REGISTRO DOI: 10.69849/revistaft/ni10202506172116
Henrique Bernardes Alves
Orientador: Prof. Michael Jhonathan Rodrigues
Resumo
O presente artigo aborda os impactos causados pela violência doméstica na esfera da vítima, destacando sua relação com a cultura machista e estrutura arcaica presente na sociedade brasileira. Trazendo à tona as formas mais relatadas de violência desferidas e a posição do Estado em relação a tal crime.
Enfatizando o meio mais acessível e eficaz no combate a tal violência, a Lei 11.340/2006 (Lei Maria da Penha) que apesar de sua triste história de criação, hoje representa uma vitória a todas as mulheres que sofrem algum tipo de agressão no âmbito familiar. Bem como, trouxe dados recentes dos índices de violência registrados e de denúncias realizadas, que crescem cada vez mais a cada ano.
E, por fim foram abordados todas as forma de violência que podem ou não ocorrer dentro do âmbito doméstico e os impactos mais relatados pelas vítimas em caráter singular de modo a explicar como cada um tem o efeito na vida da vítima.
Palavras-chave: violência doméstica; impactos psicossociais; Lei Maria da Penha; machismo; justiça; vítima; Direitos Humanos.
Abstract
This article addresses the impacts caused by domestic violence on the victim, highlighting its relationship with the machista culture and the archaic structure present in Brazilian society. It brings to light the most related forms of deferred violence and the position of the State in relation to such crime.
It emphasizes the most accessible and effective means of combating violence, Law 11.340/2006 (Maria da Penha Law), which despite its sad history of creation, today represents a victory for all women who suffer some type of aggression within the family. In addition, we brought recent data on rates of registered violence and complaints made, which increase more and more each year.

* Dados fornecidos:

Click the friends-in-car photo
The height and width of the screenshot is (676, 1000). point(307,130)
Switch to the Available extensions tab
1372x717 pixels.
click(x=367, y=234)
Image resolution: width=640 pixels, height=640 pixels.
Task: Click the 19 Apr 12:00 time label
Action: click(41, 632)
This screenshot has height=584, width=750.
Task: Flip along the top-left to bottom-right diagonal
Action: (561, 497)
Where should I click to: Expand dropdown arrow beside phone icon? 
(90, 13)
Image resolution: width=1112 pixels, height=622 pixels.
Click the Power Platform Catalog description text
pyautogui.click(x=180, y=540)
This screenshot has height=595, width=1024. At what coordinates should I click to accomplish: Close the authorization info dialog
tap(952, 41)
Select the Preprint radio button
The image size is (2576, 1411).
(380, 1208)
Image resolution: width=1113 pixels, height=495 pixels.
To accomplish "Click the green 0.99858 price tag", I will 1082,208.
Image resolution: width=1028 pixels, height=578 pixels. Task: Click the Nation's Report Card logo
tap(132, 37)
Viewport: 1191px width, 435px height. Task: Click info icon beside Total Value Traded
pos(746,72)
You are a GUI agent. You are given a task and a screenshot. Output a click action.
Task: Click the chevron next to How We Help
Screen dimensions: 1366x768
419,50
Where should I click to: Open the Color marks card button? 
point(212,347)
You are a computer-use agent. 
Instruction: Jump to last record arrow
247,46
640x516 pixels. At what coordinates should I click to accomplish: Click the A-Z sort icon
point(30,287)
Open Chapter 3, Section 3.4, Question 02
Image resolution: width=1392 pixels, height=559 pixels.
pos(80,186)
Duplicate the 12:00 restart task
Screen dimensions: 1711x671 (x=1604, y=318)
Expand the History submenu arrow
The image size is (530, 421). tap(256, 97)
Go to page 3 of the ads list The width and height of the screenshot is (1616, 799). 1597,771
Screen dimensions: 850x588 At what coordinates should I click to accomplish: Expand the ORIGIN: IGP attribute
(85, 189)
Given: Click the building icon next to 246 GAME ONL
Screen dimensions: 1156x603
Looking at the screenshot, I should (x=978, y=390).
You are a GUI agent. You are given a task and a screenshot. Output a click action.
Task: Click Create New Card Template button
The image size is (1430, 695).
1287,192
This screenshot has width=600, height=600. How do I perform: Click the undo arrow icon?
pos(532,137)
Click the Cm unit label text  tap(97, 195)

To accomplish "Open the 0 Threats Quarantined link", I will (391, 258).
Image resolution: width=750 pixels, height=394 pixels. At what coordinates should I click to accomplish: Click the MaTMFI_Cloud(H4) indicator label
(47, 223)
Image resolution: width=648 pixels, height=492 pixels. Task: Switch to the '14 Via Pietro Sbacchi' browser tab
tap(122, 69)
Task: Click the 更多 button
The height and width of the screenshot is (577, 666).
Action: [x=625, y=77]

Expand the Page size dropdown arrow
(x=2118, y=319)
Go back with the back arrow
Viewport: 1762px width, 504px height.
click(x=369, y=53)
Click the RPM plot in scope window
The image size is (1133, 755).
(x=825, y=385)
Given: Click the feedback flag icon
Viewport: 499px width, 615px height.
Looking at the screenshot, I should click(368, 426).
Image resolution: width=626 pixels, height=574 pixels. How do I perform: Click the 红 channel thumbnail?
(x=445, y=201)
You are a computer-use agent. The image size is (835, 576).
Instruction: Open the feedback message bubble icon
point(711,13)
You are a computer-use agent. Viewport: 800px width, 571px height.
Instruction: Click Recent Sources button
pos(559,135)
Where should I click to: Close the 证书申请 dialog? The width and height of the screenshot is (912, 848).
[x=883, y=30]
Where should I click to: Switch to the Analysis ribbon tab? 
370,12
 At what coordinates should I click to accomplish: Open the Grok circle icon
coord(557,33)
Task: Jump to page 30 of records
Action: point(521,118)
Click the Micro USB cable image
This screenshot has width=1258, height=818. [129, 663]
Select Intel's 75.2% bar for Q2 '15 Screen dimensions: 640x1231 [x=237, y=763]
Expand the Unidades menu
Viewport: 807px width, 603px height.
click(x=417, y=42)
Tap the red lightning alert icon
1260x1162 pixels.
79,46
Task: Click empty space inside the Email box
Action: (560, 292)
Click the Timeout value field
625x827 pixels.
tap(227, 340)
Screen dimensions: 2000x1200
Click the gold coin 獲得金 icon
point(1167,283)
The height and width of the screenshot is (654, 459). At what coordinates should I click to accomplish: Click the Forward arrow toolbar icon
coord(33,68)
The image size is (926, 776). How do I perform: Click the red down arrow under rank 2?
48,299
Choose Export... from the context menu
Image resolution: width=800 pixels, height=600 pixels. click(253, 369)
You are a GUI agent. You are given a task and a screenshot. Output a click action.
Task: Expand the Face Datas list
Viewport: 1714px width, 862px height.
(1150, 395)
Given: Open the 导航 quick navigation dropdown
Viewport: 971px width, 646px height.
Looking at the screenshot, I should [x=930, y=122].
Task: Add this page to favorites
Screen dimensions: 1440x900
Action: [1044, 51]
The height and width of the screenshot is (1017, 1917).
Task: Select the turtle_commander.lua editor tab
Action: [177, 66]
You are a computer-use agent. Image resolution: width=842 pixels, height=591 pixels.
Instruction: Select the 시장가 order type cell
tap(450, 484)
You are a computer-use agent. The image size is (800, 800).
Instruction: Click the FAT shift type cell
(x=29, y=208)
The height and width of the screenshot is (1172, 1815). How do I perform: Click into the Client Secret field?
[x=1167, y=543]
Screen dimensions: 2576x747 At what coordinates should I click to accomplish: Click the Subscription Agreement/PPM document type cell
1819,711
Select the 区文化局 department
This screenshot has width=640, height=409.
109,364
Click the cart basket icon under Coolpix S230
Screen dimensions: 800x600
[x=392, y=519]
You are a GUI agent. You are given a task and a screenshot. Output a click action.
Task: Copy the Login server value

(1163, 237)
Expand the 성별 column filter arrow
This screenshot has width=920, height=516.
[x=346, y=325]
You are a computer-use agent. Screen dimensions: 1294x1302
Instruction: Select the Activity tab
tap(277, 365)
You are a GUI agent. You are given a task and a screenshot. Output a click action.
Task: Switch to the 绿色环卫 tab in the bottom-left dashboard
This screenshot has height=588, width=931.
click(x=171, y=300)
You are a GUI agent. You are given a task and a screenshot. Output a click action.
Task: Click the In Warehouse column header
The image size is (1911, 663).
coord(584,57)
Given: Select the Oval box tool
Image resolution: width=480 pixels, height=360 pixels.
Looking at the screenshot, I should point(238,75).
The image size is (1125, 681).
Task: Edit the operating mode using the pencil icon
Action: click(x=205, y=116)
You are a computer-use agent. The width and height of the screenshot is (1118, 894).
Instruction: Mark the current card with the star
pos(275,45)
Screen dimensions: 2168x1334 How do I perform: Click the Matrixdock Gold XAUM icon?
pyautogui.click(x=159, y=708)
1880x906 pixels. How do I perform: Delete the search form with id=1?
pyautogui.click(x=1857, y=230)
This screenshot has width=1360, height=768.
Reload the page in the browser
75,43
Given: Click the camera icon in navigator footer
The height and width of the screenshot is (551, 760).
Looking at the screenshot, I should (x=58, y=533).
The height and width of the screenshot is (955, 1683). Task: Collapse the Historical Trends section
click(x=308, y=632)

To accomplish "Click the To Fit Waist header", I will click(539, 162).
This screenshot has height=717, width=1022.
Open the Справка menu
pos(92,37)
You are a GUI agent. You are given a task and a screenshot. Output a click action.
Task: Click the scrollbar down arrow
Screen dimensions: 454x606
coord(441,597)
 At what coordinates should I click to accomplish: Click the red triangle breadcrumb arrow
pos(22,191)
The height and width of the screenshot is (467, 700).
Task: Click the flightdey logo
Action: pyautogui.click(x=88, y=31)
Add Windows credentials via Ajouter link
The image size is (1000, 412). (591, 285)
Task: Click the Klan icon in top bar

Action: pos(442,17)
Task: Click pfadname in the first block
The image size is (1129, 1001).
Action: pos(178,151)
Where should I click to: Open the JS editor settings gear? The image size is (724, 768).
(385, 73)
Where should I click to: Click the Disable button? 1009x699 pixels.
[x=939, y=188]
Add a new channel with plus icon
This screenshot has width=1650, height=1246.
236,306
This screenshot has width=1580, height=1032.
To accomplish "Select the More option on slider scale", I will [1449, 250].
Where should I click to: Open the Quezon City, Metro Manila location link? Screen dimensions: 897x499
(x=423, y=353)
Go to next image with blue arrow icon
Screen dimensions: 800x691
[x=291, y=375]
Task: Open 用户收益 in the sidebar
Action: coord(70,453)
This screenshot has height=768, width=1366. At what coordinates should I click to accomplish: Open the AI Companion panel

* Questões de estudo:
A: Responda com base no texto em estudo:
(i) Quem é o orientador do artigo?
(ii) Com o que a violência doméstica é relacionada no primeiro parágrafo do resumo?
(iii) Que lei é apresentada como o meio mais acessível e eficaz no combate a essa violência?
B: Imprima, sem alterações, o trecho do texto em estudo que começa em "REGISTRO DOI: 10.69849/revistaft/ni10202506172116" e termina em "a tal crime.".
Por favor, baseie-se somente no texto em estudo.

* Respostas das questões:
A:
(i) Prof. Michael Jhonathan Rodrigues.
(ii) Com a cultura machista e a estrutura arcaica presente na sociedade brasileira.
(iii) A Lei 11.340/2006 (Lei Maria da Penha).

B:
REGISTRO DOI: 10.69849/revistaft/ni10202506172116
Henrique Bernardes Alves
Orientador: Prof. Michael Jhonathan Rodrigues
Resumo
O presente artigo aborda os impactos causados pela violência doméstica na esfera da vítima, destacando sua relação com a cultura machista e estrutura arcaica presente na sociedade brasileira. Trazendo à tona as formas mais relatadas de violência desferidas e a posição do Estado em relação a tal crime.